In August, 27 customers of a branch of Starbucks in South Korea were infected by one person. But none of the mask-wearing (it’s company policy*) employees were infected. One event does not provide a whole lot of data but it does allow us to take a stab at estimating how effective masks are. The plot above is an an attempt at that.
I estimate that over the couple of hours the infected customer was present, effectively 50 people** were there in the coffee-shop, averaged over the two hours the infected person stayed in the coffee shop, and that they were all drinking/eating so not wearing a mask. Then (using Bayesian stats***) I get the red curve as my best guess at what we know about the true probability that if you were there is an unmasked customer, you would have become infected. The red curve has a peak between around 0.4 and 0.7, so I predict that the probability of you becoming infected is probably within that range — provided my guess of 50 customers is close to the truth.
The plot above expresses what I think I know as a probability density function (the y axis of the plot), for the true probability of being infected (the x axis of the plot). So the plot shows the probability that a probability has a certain value. Sorry this is a bit confusing but what we are interested in is a probability: It is the probability that you would be infected if you were in the Starbucks. And as we are uncertain about the true value of this probability, we need a probability density function to describe what we know about this probability. It all gets rather meta when are working with uncertainties about the true value of a probability.

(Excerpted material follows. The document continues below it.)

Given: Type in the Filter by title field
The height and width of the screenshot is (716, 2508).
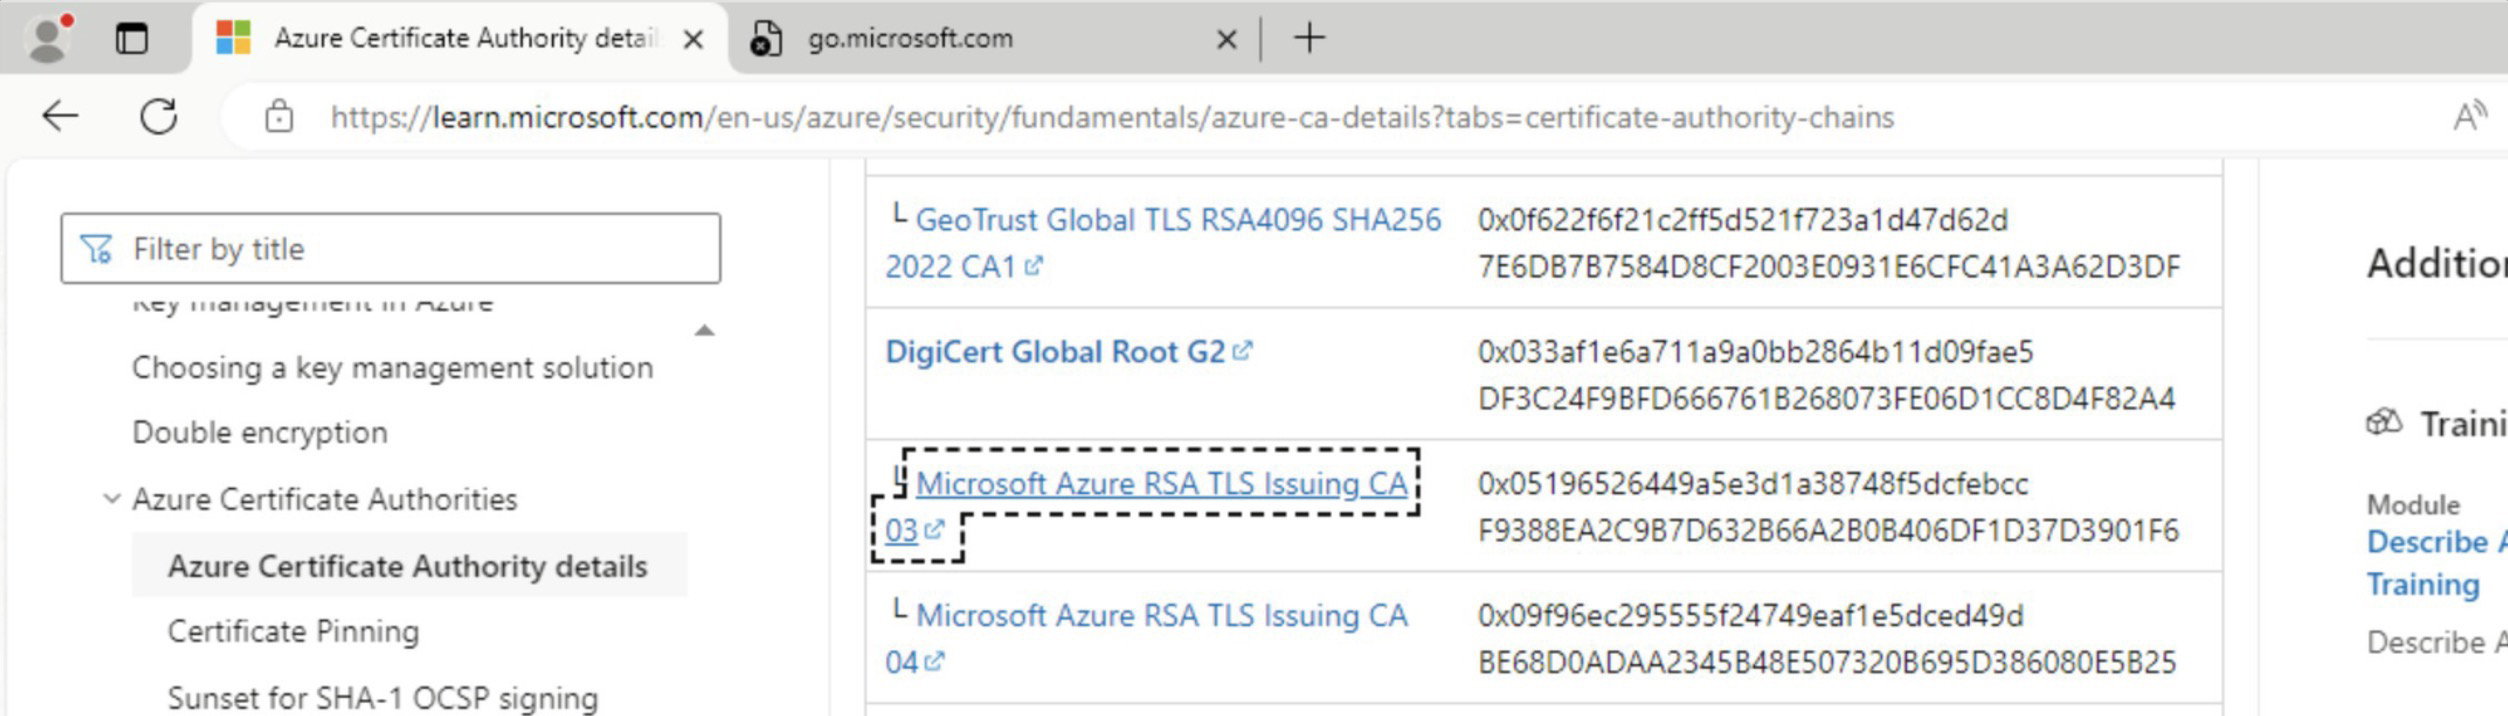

We have even less data on what the probability of becoming infected is when wearing a mask, as there were only four employees. This is why the green dashed curve is far from zero over quite a lot of the x axis. But we see that it is already quite small at a probability of 0.4, so it is very likely that the true probability of becoming infected if you wear a mask is less than 40%.
The red and green curves have relatively little overlap, so we can conclude that the data provides pretty strong evidence for wearing a mask reducing the probability of becoming infected. The data from this outbreak in a Starbucks strongly suggest that you should wear a mask. But note that although none of the four masked employees caught COVID-19, it does not prove that a mask provides complete protection.
* I have read that the masks work may be the fancy ones more normally worn by health-care workers, as opposed to the cotton or surgical masks that are more common, but I don’t know if this is true.
** The true number could be lower or higher than 50, which introduces a systematic error which would shift both curves up or down, respectively.
*** I used Bayesian statistics and started from a position of complete ignorance, i.e., assumed at the start that the probability of being infected could be anything from 0 to 1, both with an without a mask. This is what is called the prior in Bayesian statistics. Then all I need is the binomial distribution to give the me the probability density for the number of infections as a function of the true probability of becoming infected. I actually teach what is mathematically exactly the same problem to second year students.